#### [TASK DESCRIPTION]
Copy the records below exactly, from the line containing "The height and" through the last line, and leave out every picture.

● ● ● ● ● ● ●

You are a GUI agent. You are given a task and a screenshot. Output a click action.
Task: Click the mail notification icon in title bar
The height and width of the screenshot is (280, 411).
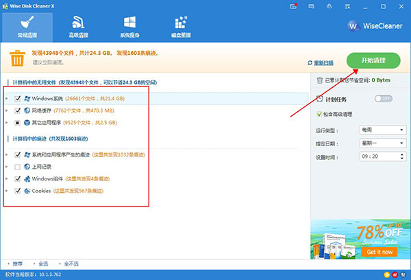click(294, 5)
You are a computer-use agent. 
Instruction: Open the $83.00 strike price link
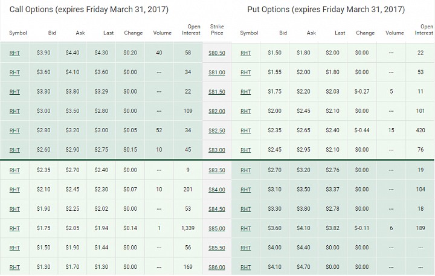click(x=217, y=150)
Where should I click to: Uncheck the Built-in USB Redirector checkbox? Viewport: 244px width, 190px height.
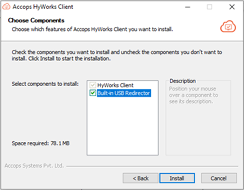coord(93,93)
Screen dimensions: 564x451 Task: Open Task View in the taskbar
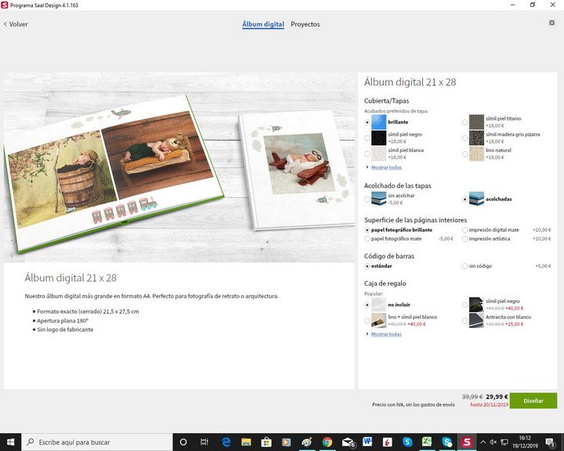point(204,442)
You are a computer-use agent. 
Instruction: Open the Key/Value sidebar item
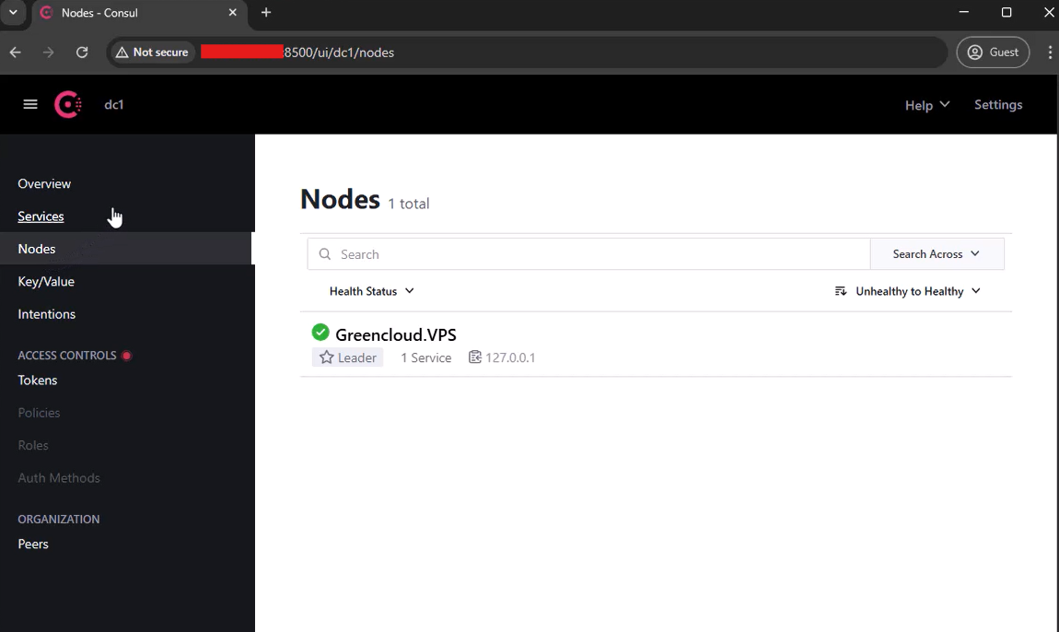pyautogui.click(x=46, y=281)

● ● ● ● ● ● ●

#### [RESULT OF THIS EXERCISE]
The height and width of the screenshot is (280, 411).
click(294, 5)
You are a computer-use agent. 
Instruction: Open the $83.00 strike price link
click(x=217, y=150)
Where should I click to: Uncheck the Built-in USB Redirector checkbox? Viewport: 244px width, 190px height.
coord(93,93)
Screen dimensions: 564x451 Task: Open Task View in the taskbar
point(204,442)
You are a computer-use agent. 
Instruction: Open the Key/Value sidebar item
pyautogui.click(x=46, y=281)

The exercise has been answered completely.